La nuit dans le refuge de l’Usciolu, à l’aube de la dernière journée, fût très agitée. Le vent, la pluie, et surtout le tonnerre étaient au rendez-vous. Le réveil fût donc compliqué. Cette dernière journée étant quand même très longue, j’avais prévu de partir avant l’aube. Je profitais alors d’une courte éclaircie pour m’élancer sur le sentier, avec trois compagnons. Mais ce fût de courte durée. Moins de vingt minutes après le départ, la foudre se mit à tomber. 1, 2, 3, 4, 5, 6 bang ! Moins de 10s entre le flash et le bruit assourdissant du tonnerre. L’orage était proche, trop proche. La décision fût vite prise, nous fîmes demi-tour et détalions pour nous abriter au refuge. Là, commençait une longue attente et une grande discussion avec le gardien de refuge. Plus l’attente serait longue et plus il serait difficile de finir l’étape. Une solution échappatoire existe : en 3-4 heures de marche, on peut rejoindre un petite village et de là, faire du stop pour rejoindre Porto-Vecchio avant de prendre mon avion le lendemain. Mais cela signifie ne pas finir le GR20, tronquer mon aventure. Dur choix à faire. Sinon, le gardien m’explique que sur le chemin, deux portions sont exposées. La première est une crête qui démarre là où nous avons fait demi-tour. Une fois engagée dessus, il n’y a pas d’autre choix que d’aller jusqu’au bout. La seconde est la crête de l’Includine sur la première variante du GR. Ayant pris du retard en début de journée, je serais obligé de passer par là.
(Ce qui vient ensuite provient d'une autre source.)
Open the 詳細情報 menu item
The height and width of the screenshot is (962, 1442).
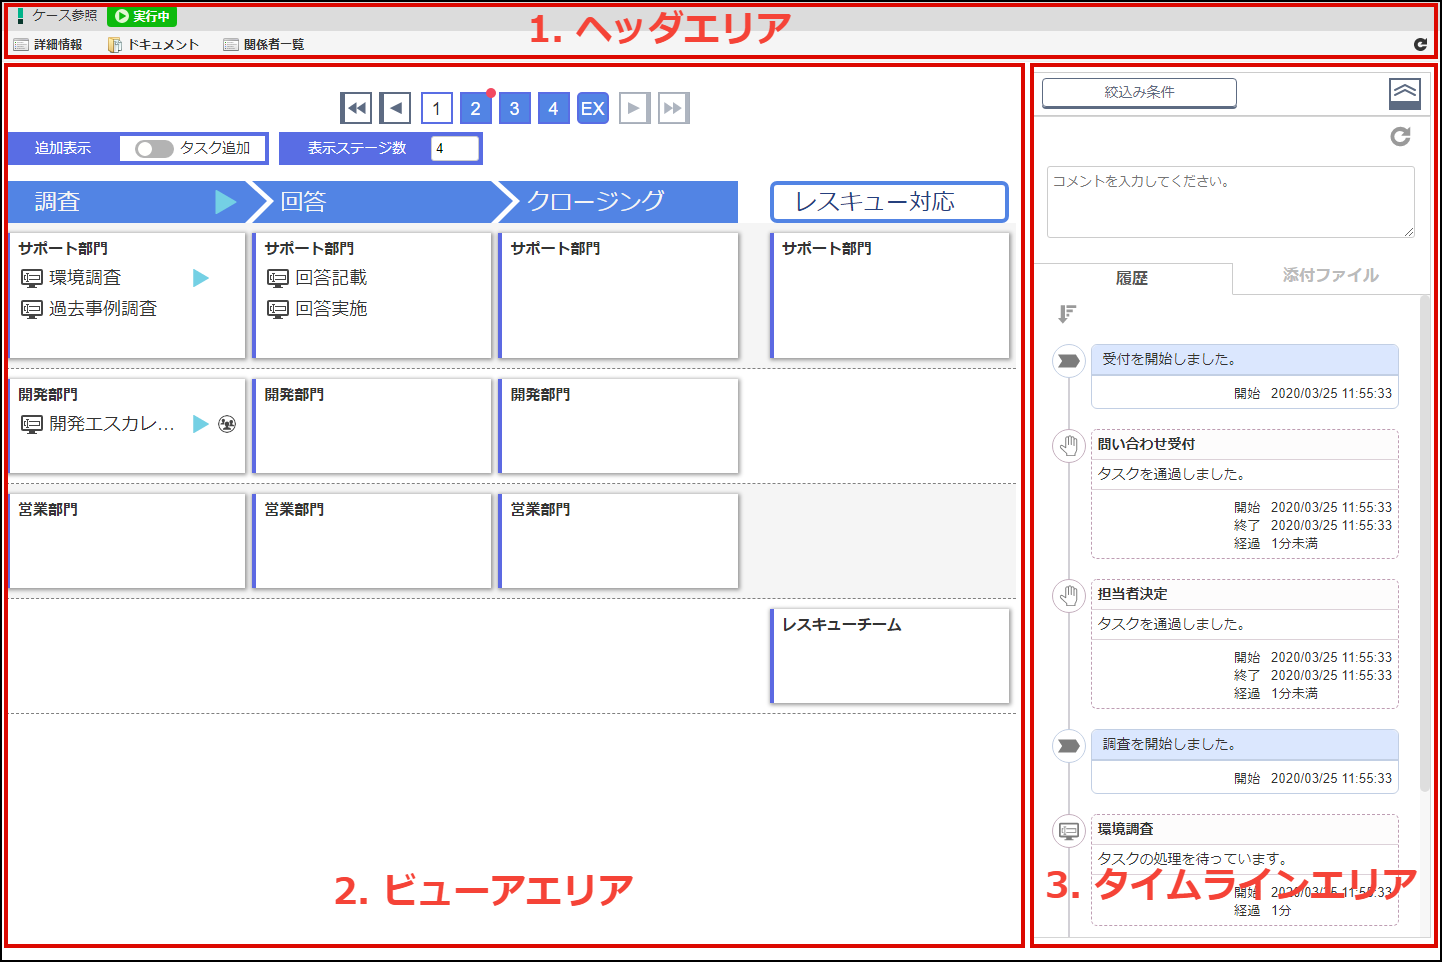(48, 44)
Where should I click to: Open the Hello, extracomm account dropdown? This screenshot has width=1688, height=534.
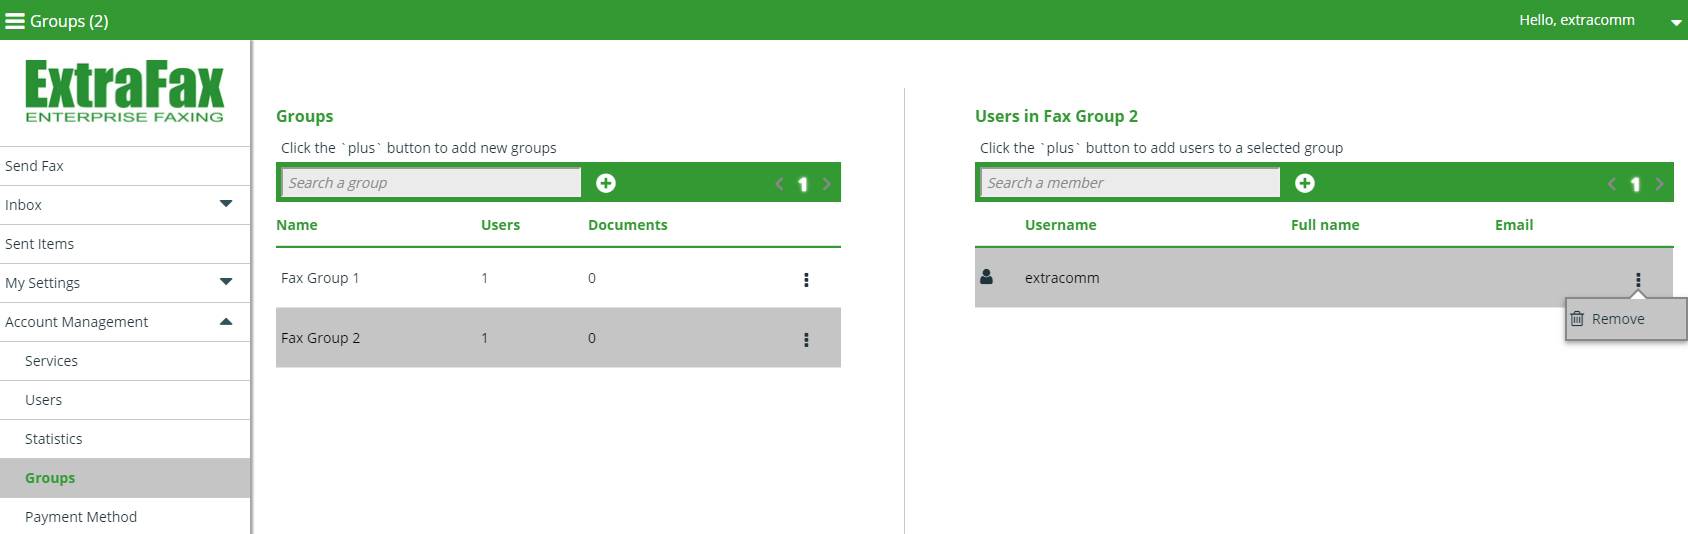point(1676,23)

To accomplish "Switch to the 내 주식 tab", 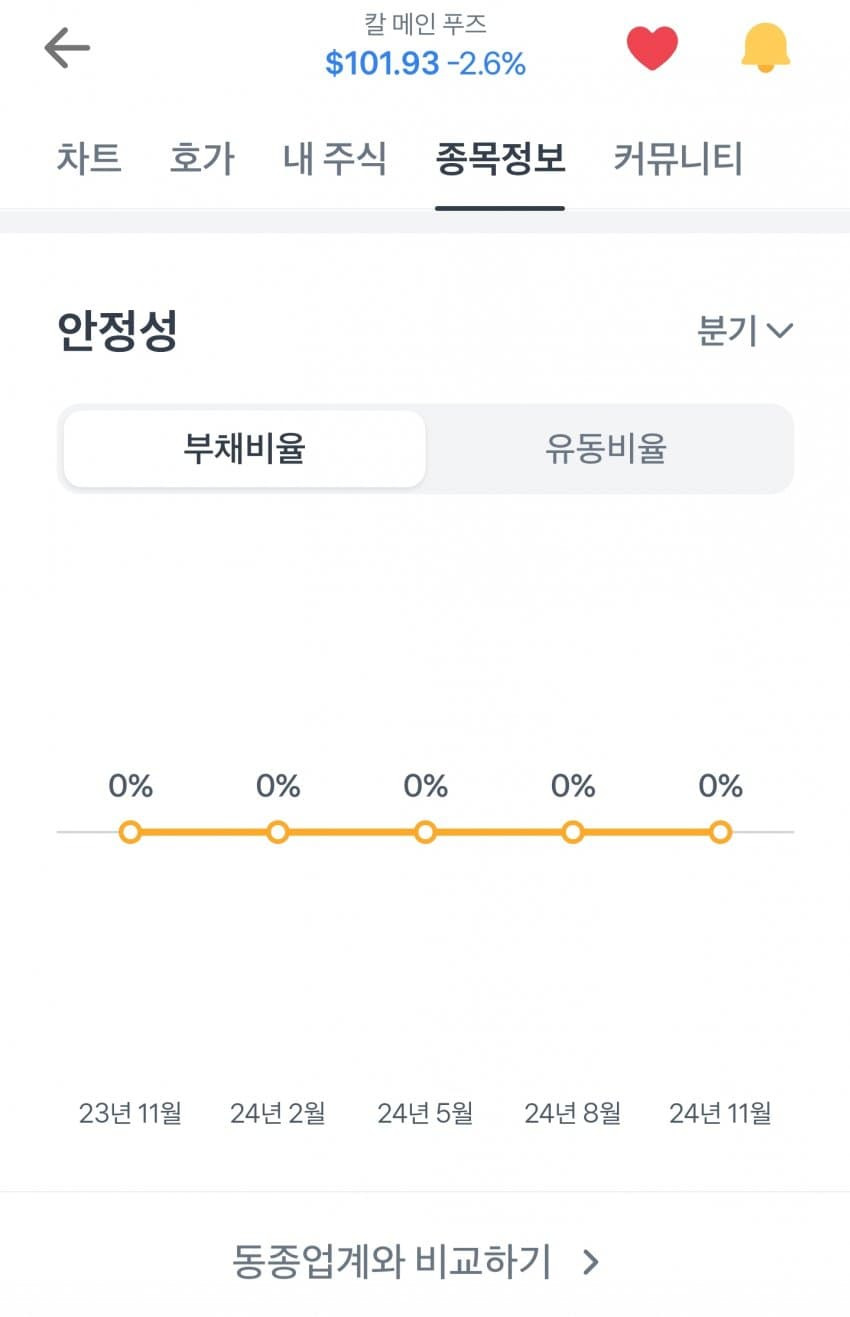I will (335, 159).
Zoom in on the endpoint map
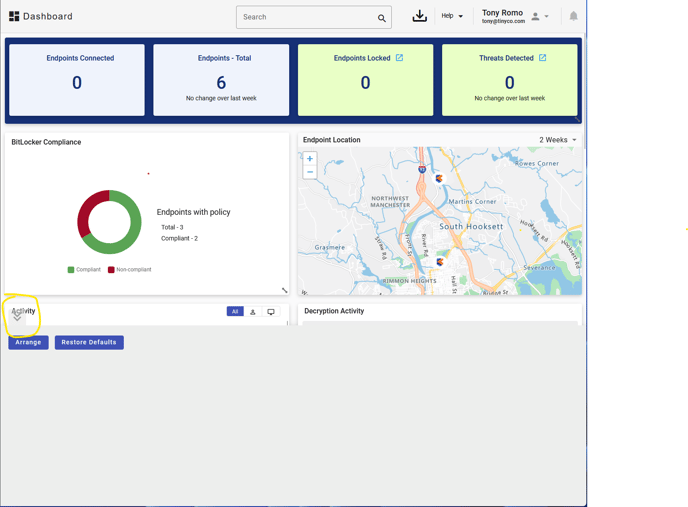688x507 pixels. tap(310, 159)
Cependant, en cas d’orage, il est possible de bifurquer sur des chemins qui descendent vers des bergeries pour trouver refuge. Après quelques temps au refuge à attendre que cesse l’orage et un long échange avec le gardien pour prendre conseil auprès de lui, je décidais de partir. Il me dit qu’il le déconseillerait à la plupart des gars présents mais qu’avec mon allure, c’était jouable et que je pouvais en avoir fini avec la première partie à risque en 45 minutes environ.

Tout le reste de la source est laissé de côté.